CONSEGNA ESERCIZIO:
Rispondi alle domande seguenti in base al testo su fee e royalties nel franchising.
(a) Chi paga la fee di ingresso e a chi?
(b) Con quale frequenza si pagano le fee?
(c) Come vengono calcolate in genere le royalties?

TESTO PROPOSTO:
Molti progetti di franchising, anche promettenti, falliscono perché non hanno saputo calcolare nel modo corretto le fee di ingresso o magari non sono stati consigliati bene dal consulente franchising. Cosa sono? Devi considerarle come il corrispettivo economico che il franchisee paga al franchisor per entrare a far parte della sua rete e per poter accedere, in particolare, a un pacchetto di servizi. Quando parliamo di “servizi” intendiamo una varietà di offerte che vanno dalla formazione, al trasferimento di know how, passando per un supporto nella valutazione di una location, fino all’assistenza tecnica per il completamento degli adempimenti amministrativi.

A differenza delle fee, che sono pagate una tantum dal franchisee al franchisor, le royalties vengono corrisposte periodicamente e in genere calcolate in percentuale sul fatturato. Le royalties possono essere sia fisse che variabili e sono pagate dall’affiliato, anche in questo caso, per ottenere delle opportunità, come per esempio utilizzare il marchio in un dato territorio o per godere di alcuni servizi. Tra questi i più comuni sono aggiornamenti tecnici, controlli di qualità, servizi di marketing, licenze per determinati software ecc.

ELENCO RECORD:
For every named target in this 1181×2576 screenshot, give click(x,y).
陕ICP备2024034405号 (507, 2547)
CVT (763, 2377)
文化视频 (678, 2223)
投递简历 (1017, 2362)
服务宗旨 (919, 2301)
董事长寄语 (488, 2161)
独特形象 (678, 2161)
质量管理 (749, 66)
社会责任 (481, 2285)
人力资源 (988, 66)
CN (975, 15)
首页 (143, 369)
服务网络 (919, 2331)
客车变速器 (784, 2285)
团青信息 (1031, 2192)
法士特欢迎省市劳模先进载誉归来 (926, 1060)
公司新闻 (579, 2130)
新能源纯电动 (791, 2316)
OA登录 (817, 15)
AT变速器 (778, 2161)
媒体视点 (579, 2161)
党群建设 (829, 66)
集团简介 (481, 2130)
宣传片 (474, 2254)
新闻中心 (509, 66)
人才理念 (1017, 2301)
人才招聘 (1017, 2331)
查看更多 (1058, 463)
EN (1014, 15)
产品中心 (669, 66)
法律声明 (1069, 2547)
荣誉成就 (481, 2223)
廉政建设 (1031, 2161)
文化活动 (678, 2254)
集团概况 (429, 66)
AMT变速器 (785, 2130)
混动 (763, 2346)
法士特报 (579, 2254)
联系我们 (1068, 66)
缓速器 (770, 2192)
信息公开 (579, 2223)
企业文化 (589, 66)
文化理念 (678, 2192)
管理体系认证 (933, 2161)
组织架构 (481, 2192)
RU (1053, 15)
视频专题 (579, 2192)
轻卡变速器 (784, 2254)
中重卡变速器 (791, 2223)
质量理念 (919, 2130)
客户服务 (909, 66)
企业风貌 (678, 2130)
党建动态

SOLUZIONE ESERCIZIO:
(a) La paga il franchisee al franchisor.
(b) Si pagano una tantum.
(c) In percentuale sul fatturato.